> _Task_: Could you format every line of the entries below as a JSON list of strings, one string per line, with blank lines left out?

> _Exercise materials_:
---

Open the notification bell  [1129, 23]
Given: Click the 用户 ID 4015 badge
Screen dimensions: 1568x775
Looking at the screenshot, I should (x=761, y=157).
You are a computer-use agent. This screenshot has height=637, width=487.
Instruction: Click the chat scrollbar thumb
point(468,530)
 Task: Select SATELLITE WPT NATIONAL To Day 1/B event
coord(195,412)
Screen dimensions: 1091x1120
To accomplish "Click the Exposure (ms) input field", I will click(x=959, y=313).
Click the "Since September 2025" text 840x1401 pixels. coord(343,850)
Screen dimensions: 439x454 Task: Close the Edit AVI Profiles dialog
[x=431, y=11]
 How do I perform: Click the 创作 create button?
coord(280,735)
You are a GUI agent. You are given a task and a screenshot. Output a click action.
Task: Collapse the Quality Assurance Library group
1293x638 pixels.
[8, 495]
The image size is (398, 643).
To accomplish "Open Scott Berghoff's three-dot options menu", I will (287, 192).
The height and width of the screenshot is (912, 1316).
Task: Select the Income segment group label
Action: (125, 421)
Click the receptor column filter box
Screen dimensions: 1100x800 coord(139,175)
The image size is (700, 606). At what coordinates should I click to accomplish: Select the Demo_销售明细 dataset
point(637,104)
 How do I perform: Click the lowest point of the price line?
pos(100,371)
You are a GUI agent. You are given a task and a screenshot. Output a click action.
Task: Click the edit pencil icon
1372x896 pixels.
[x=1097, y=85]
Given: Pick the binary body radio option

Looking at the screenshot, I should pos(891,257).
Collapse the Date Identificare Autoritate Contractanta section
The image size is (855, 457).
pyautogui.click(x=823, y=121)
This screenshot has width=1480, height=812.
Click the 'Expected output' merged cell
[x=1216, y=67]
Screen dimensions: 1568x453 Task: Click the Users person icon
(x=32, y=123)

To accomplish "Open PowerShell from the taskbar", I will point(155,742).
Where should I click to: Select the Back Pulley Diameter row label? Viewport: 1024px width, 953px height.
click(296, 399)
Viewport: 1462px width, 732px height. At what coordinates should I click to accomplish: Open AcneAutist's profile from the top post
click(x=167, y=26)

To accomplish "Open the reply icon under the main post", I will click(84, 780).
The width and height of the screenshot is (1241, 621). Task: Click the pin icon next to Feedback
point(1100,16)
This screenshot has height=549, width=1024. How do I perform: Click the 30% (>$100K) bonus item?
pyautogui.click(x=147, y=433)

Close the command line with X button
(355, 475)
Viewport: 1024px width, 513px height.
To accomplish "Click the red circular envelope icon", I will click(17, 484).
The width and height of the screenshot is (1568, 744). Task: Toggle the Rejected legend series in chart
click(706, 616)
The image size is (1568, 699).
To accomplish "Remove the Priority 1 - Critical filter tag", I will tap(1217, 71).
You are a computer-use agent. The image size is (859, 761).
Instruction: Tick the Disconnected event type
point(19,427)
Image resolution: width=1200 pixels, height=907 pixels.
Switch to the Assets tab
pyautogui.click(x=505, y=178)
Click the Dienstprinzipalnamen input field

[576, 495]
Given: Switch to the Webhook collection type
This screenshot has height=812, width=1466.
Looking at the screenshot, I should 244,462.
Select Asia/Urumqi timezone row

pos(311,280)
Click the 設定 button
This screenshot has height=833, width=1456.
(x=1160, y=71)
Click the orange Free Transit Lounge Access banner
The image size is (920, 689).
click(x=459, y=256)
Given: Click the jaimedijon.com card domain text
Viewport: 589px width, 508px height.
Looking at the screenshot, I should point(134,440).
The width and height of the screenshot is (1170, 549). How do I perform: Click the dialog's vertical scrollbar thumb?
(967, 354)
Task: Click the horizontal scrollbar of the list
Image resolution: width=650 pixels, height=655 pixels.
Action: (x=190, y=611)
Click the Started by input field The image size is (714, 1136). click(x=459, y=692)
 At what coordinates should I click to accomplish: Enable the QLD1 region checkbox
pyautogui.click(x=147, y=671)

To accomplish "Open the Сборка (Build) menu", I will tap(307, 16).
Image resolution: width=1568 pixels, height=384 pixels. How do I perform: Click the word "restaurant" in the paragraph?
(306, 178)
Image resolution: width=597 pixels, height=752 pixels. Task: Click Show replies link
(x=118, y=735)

---

> _Answer to this exercise_:
[
  "Open the notification bell  [1129, 23]",
  "Given: Click the 用户 ID 4015 badge",
  "Screen dimensions: 1568x775",
  "Looking at the screenshot, I should (x=761, y=157).",
  "You are a computer-use agent. This screenshot has height=637, width=487.",
  "Instruction: Click the chat scrollbar thumb",
  "point(468,530)",
  " Task: Select SATELLITE WPT NATIONAL To Day 1/B event",
  "coord(195,412)",
  "Screen dimensions: 1091x1120",
  "To accomplish \"Click the Exposure (ms) input field\", I will click(x=959, y=313).",
  "Click the \"Since September 2025\" text 840x1401 pixels. coord(343,850)",
  "Screen dimensions: 439x454 Task: Close the Edit AVI Profiles dialog",
  "[x=431, y=11]",
  " How do I perform: Click the 创作 create button?",
  "coord(280,735)",
  "You are a GUI agent. You are given a task and a screenshot. Output a click action.",
  "Task: Collapse the Quality Assurance Library group",
  "1293x638 pixels.",
  "[8, 495]",
  "The image size is (398, 643).",
  "To accomplish \"Open Scott Berghoff's three-dot options menu\", I will (287, 192).",
  "The height and width of the screenshot is (912, 1316).",
  "Task: Select the Income segment group label",
  "Action: (125, 421)",
  "Click the receptor column filter box",
  "Screen dimensions: 1100x800 coord(139,175)",
  "The image size is (700, 606). At what coordinates should I click to accomplish: Select the Demo_销售明细 dataset",
  "point(637,104)",
  " How do I perform: Click the lowest point of the price line?",
  "pos(100,371)",
  "You are a GUI agent. You are given a task and a screenshot. Output a click action.",
  "Task: Click the edit pencil icon",
  "1372x896 pixels.",
  "[x=1097, y=85]",
  "Given: Pick the binary body radio option",
  "Looking at the screenshot, I should pos(891,257).",
  "Collapse the Date Identificare Autoritate Contractanta section",
  "The image size is (855, 457).",
  "pyautogui.click(x=823, y=121)",
  "This screenshot has width=1480, height=812.",
  "Click the 'Expected output' merged cell",
  "[x=1216, y=67]",
  "Screen dimensions: 1568x453 Task: Click the Users person icon",
  "(x=32, y=123)",
  "To accomplish \"Open PowerShell from the taskbar\", I will point(155,742).",
  "Where should I click to: Select the Back Pulley Diameter row label? Viewport: 1024px width, 953px height.",
  "click(296, 399)",
  "Viewport: 1462px width, 732px height. At what coordinates should I click to accomplish: Open AcneAutist's profile from the top post",
  "click(x=167, y=26)",
  "To accomplish \"Open the reply icon under the main post\", I will click(84, 780).",
  "The width and height of the screenshot is (1241, 621). Task: Click the pin icon next to Feedback",
  "point(1100,16)",
  "This screenshot has height=549, width=1024. How do I perform: Click the 30% (>$100K) bonus item?",
  "pyautogui.click(x=147, y=433)",
  "Close the command line with X button",
  "(355, 475)",
  "Viewport: 1024px width, 513px height.",
  "To accomplish \"Click the red circular envelope icon\", I will click(17, 484).",
  "The width and height of the screenshot is (1568, 744). Task: Toggle the Rejected legend series in chart",
  "click(706, 616)",
  "The image size is (1568, 699).",
  "To accomplish \"Remove the Priority 1 - Critical filter tag\", I will tap(1217, 71).",
  "You are a computer-use agent. The image size is (859, 761).",
  "Instruction: Tick the Disconnected event type",
  "point(19,427)",
  "Image resolution: width=1200 pixels, height=907 pixels.",
  "Switch to the Assets tab",
  "pyautogui.click(x=505, y=178)",
  "Click the Dienstprinzipalnamen input field",
  "[576, 495]",
  "Given: Switch to the Webhook collection type",
  "This screenshot has height=812, width=1466.",
  "Looking at the screenshot, I should 244,462.",
  "Select Asia/Urumqi timezone row",
  "pos(311,280)",
  "Click the 設定 button",
  "This screenshot has height=833, width=1456.",
  "(x=1160, y=71)",
  "Click the orange Free Transit Lounge Access banner",
  "The image size is (920, 689).",
  "click(x=459, y=256)",
  "Given: Click the jaimedijon.com card domain text",
  "Viewport: 589px width, 508px height.",
  "Looking at the screenshot, I should point(134,440).",
  "The width and height of the screenshot is (1170, 549). How do I perform: Click the dialog's vertical scrollbar thumb?",
  "(967, 354)",
  "Task: Click the horizontal scrollbar of the list",
  "Image resolution: width=650 pixels, height=655 pixels.",
  "Action: (x=190, y=611)",
  "Click the Started by input field The image size is (714, 1136). click(x=459, y=692)",
  " At what coordinates should I click to accomplish: Enable the QLD1 region checkbox",
  "pyautogui.click(x=147, y=671)",
  "To accomplish \"Open the Сборка (Build) menu\", I will tap(307, 16).",
  "Image resolution: width=1568 pixels, height=384 pixels. How do I perform: Click the word \"restaurant\" in the paragraph?",
  "(306, 178)",
  "Image resolution: width=597 pixels, height=752 pixels. Task: Click Show replies link",
  "(x=118, y=735)"
]